A bonus question for getting so many replies :mrgreen::
How can all RAM addresses start from 0000 and end at FFFF? Shouldn't the memory size be a factor for the amount of addresses a RAM has?

psusi
October 21st, 2010, 11:46 PM
A bonus question for getting so many replies :mrgreen::
How can all RAM addresses start from 0000 and end at FFFF? Shouldn't the memory size be a factor for the amount of addresses a RAM has?

They don't, and of course.

worksofcraft
October 22nd, 2010, 01:24 AM
A bonus question for getting so many replies :mrgreen::
How can all RAM addresses start from 0000 and end at FFFF? Shouldn't the memory size be a factor for the amount of addresses a RAM has?

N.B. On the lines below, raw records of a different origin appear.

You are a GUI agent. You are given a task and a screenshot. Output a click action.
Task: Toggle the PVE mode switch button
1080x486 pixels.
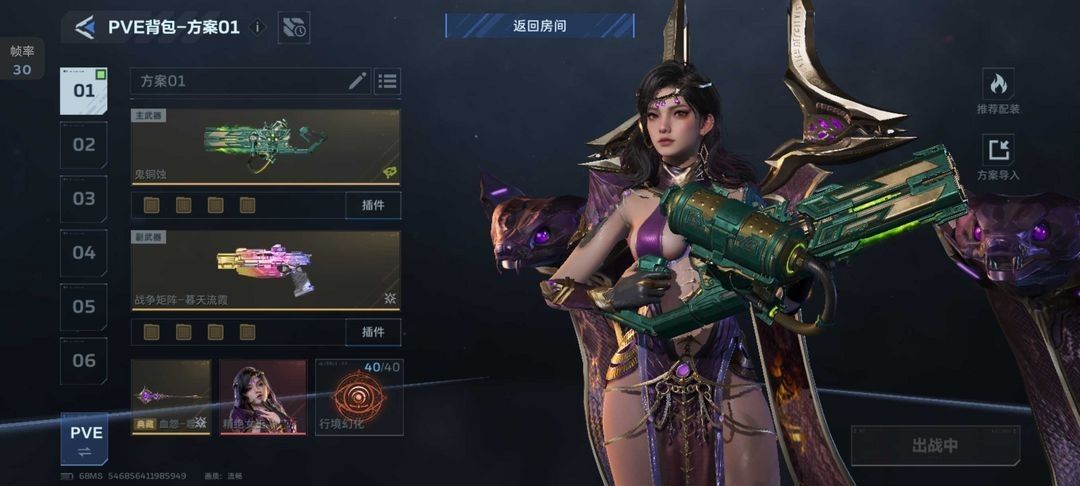point(85,439)
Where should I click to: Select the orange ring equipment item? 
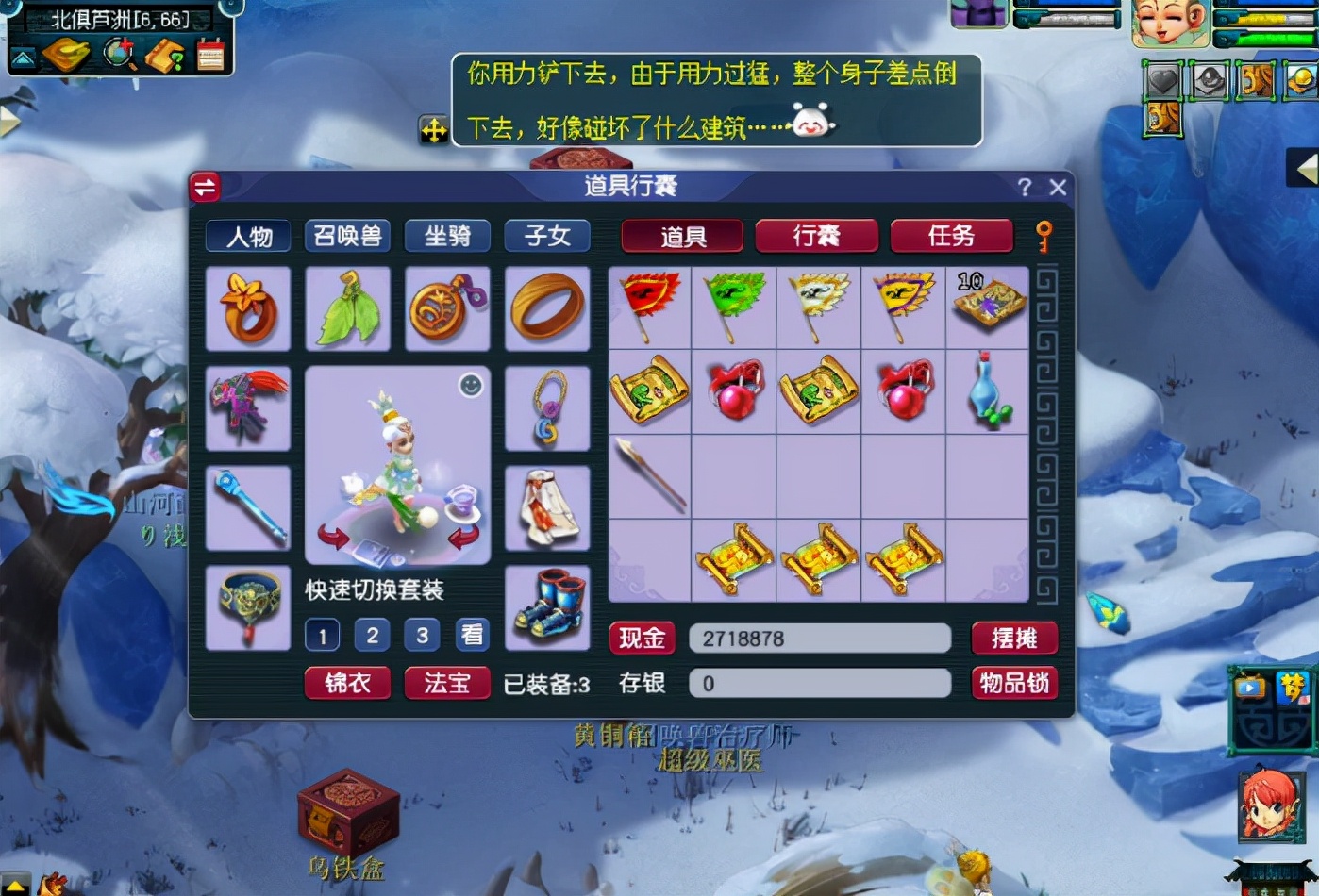[x=547, y=309]
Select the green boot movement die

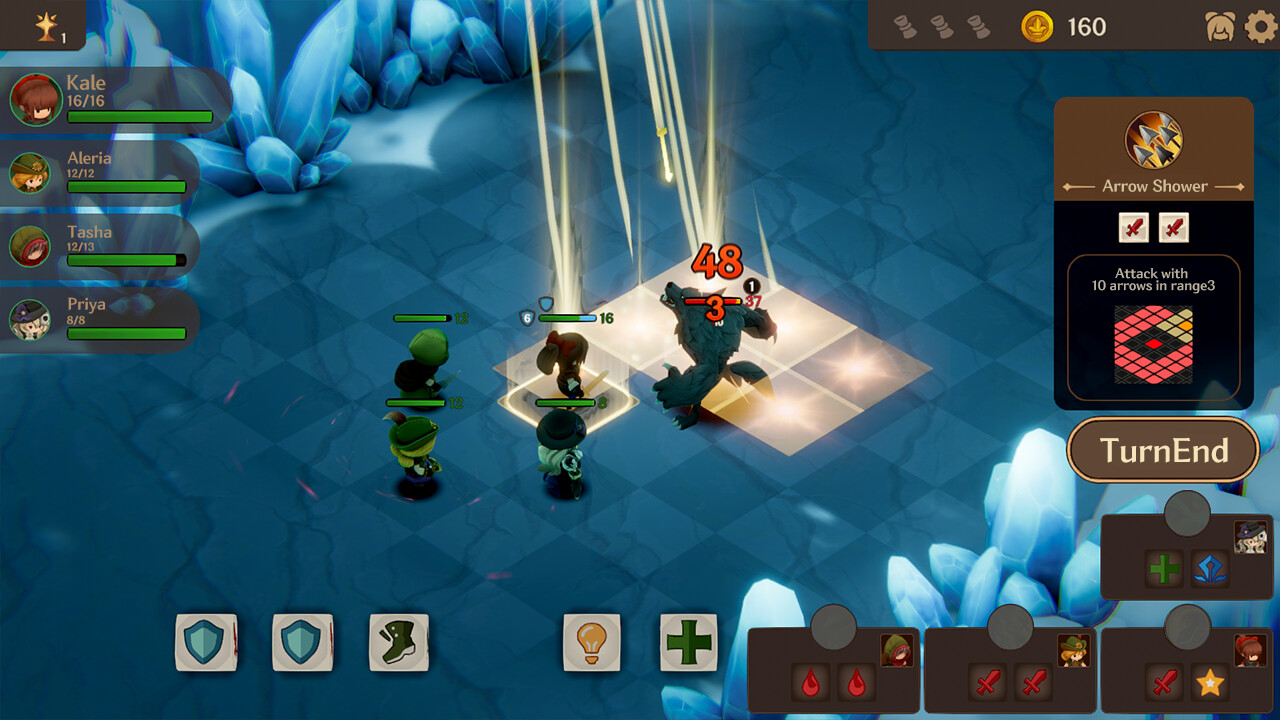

lol - well the adresses do have a quite a few more bits in them these days and so on a 32 bit system you will find they go all the way up to FFFFFFFF (hex) and on on a 64 bit system it's... well twice as many eF's

The addresses and pointers that your applications use are however NOT actual physical memory addresses. They are translated from virtual address space to physical address space by a memory management unit (MMU). The MMU helps to separate address space of applications and kernel so that you can't "peek" and "poke" kernel memory, or that of other applications.

Virtual address space can be larger than the available memory. One of the functions of your Linux "swap partition" is to hold data for virtual addresses when there isn't any physical memory space for it. If you try to address such a location an interrupt is generated and the processor swaps the desired memory image to or from disk...

saulgoode
October 22nd, 2010, 04:51 AM
One distinction between stack and heap is that heap allocations can be shared between threads whereas stack memory is always intended to be local to a particular thread (each thread has its own stack and it would be foolhardy for another thread to attempt to access data on that stack).